Susan Lynch supplements music with new poetry book
SUSAN LYNCH
Into the All Empty
Chatwin Books
By Warren Kurtz
In 1978, I visited the Belkin-Maduri Management office in Cleveland in the early days of the initial lineup of Jonah Koslen’s post-Michael Stanley Band group Breathless, preparing to write a promotional piece about the newly assembled quintet. I was greeted by Koslen, who I had previously met, and was joined by Susan Lynch, who provided quotes about the other band members. By that time, I had seen the band’s initial concert and wrote, “Susan Lynch plays keyboards, and demonstrates her vocal abilities doing both lead and background vocals. When she plays electric piano, her talent shines through; when she uses synthesizers, it is handled with taste. Her singing can match the powerful sweetness of Fleetwood Mac’s Stevie Nicks and, with other songs, the frenzy of Suzi Quatro. Yet, her style, as is the case with the other band members, is distinctly her own.”

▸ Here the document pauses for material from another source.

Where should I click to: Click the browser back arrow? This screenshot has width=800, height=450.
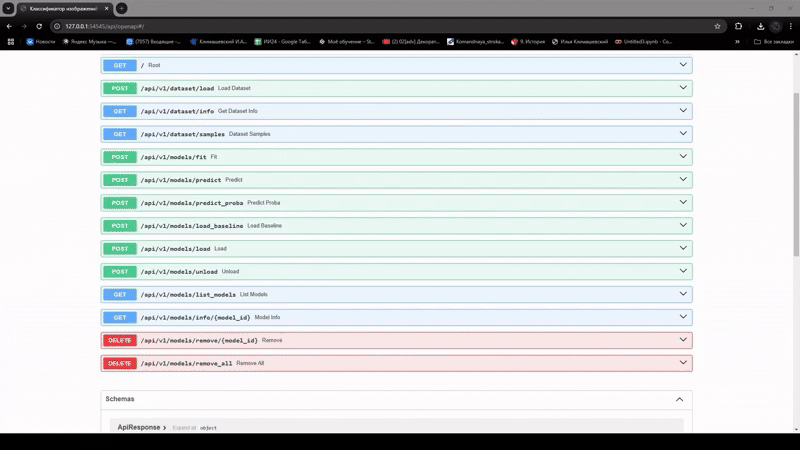click(10, 26)

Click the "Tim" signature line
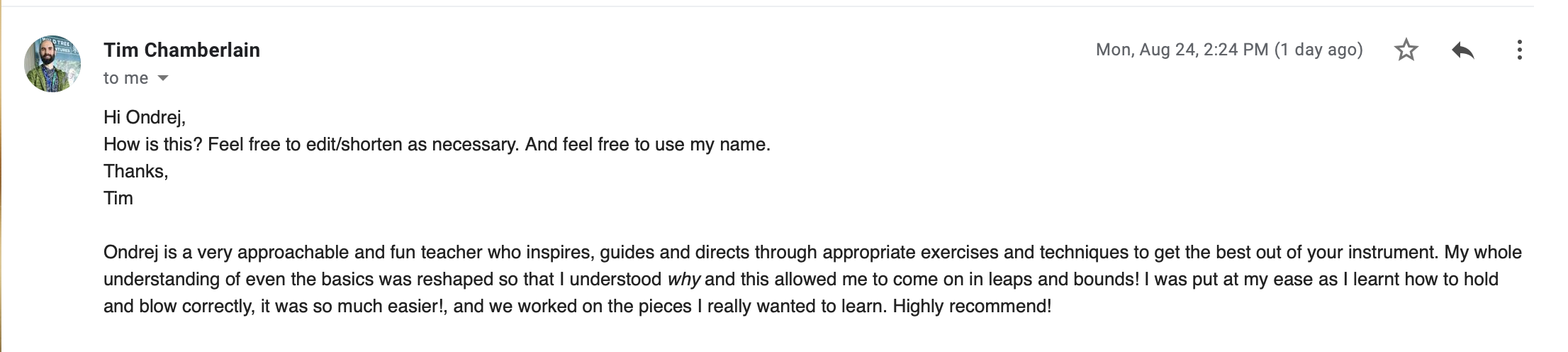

In addition to Lynch’s work with Breathless, she, Koslen, and Rodney Psyka also performed with the local entourage, the Euclid Beach Band, supporting the regional hit “There’s No Surf in Cleveland.” On August 7, the Euclid Beach Band performed at the Agora, covering fourteen oldies from the ‘60s, in addition to their hit and flip side, with Lynch singing lead on “Please Don’t Talk to the Lifeguard” and “Navy Blue.” The following year, Lynch was included as a background singer on the Euclid Beach Band’s album on Steve Popovich’s Cleveland International Records.
In 1982, Lynch’s solo album Big Reward was released on Beach Boy Bruce Johnston’s label, Johnston Records. On “Laugh,” the flip side of her “Office Love” single from the album, she sang with a Pat Benatar-like balance of power and beauty.

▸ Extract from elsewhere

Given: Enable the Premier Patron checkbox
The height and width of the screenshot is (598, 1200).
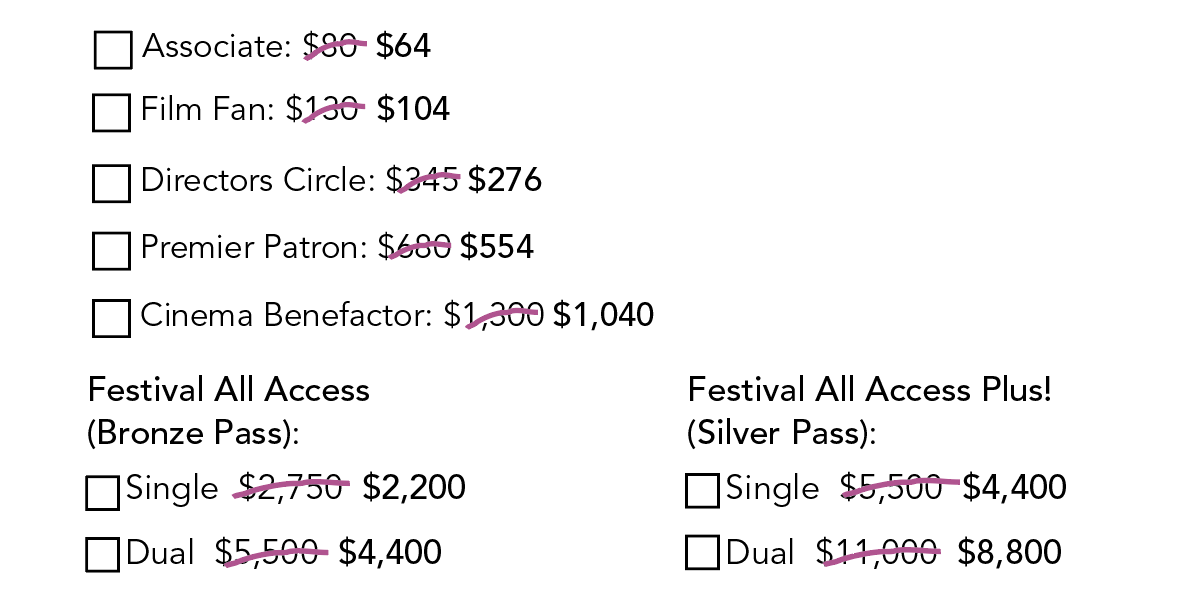Looking at the screenshot, I should point(111,250).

The following year, Lynch’s composition, “Mr. Persuasion,” was performed by ABBA’s Agnetha Faltskog, with a ‘60s girl group sound in line with Lynch’s Euclid Beach Band delivery.

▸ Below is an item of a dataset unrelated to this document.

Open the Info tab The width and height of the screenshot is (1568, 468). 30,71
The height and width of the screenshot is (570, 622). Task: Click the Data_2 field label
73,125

In 2000, the title tune from Lynch’s solo album was covered as a crisp anthem by Joan Jett & the Blackhearts on the soundtrack of the John Travolta and Lisa Kudrow film Lucky Numbers.
Now Lynch has a collection of 28 poems titled Into the All Empty, with the title coming from a passage in the book His Holiness The Dalai Lama: Advice on Dying and Living a Better Life. Reading a poem of Lynch’s a day for a month, even in the shortest month of the year, can provide a month full of soothing thought-provoking inspiration.
The poem “For the Birds” includes the lines, “Earlier an eagle, not yet white-headed, circled over,” which recalls imagery one might imagine in listening to ABBA’s opening number “Eagle” from 1977’s The Album. Lynch told Goldmine, “I mentioned my observation about birds flying throughout the collection to the book designer, and he came up with putting the birds on a quantum theory equation of Richard Feynman, with the almost-invisible grid underneath.”
“Quiescence” includes, “Like a phonographic needle reaching the end of the side, after the last song,” a comparative observation of a musician, which in reality is true at the end of Faltskog’s Wrap Your Arms Around Me album after Lynch’s “Mr. Persuasion” composition concludes.
“Friction: Evidence” has Nicks-like imagery of dust and doves. “Crickets sawed like string quartets” ends a stanza in “Calling Song.” “Raddling melodies entwine” in “Raddling” and “a quilt of multiverses like with pebbles in the sand” ends “A Brief Explanation of the Fourth Dimension.”
There is even a bit of humor interspersed, including the title, “As to Why I Haven’t Done More with My Life” on this delightful collection of literary artistry, a tasteful treasure during this holiday gift giving season.